Although UMLS had a broader coverage of supplement concepts, RxNorm and NDF-RT, as part of UMLS, can provide more detailed information about medications, including brand and generic name, dosage, drug class and interactions, which is useful for finding relationships between supplements. Future inclusion of additional supplements into these resources and frameworks will have significant value for secondary uses of supplement information.

Our study has a number of limitations. One limitation is the use of only five databases, all of which are based in North America. A more comprehensive study would include more databases from geographically diverse sources. While the MetaMap system is accurate, the application is limited to English terms only, and only exact matches were included in this study, resulting in a large number of terms that did not map. The Anatomical Therapeutic Chemical (ATC) classification system [20] devloped by the World Health Organization is another terminology we plan to evaluate the supplements term coverage.
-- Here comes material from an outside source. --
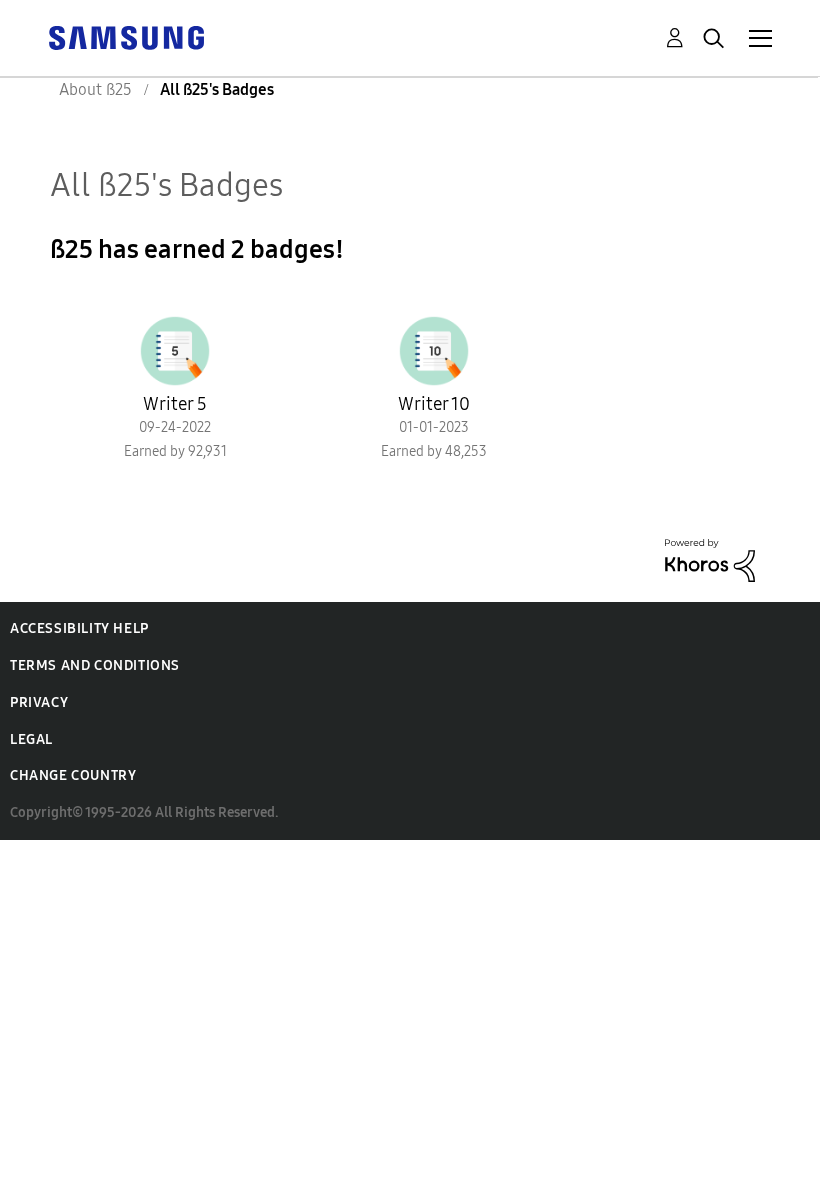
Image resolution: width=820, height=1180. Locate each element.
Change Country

Future research will also focus on integrating knowledge resources to form a more comprehensive system of terminology for describing herbal and dietary supplements.

Conclusion

This pilot study compared supplements across five popular online herbal supplement databases. None of the databases were found to be comprehensive enough to represent a large majority overall of supplements in these resources. Analysis of the coverage of UMLS, MeSH, SNOMED CT, RxNorm and NDF-RT for describing herbal and dietary supplements demonstrated that UMLS covered over half (54%) of the supplements extacted and integrated from five databases. RxNorm and NDF-RT contain more detailed drug-related information, including drug classes for some supplements. This study is important because it provides insights on current gaps and potential opportunities to enhance our understanding of how different terminologies can be used to represent herbal supplements.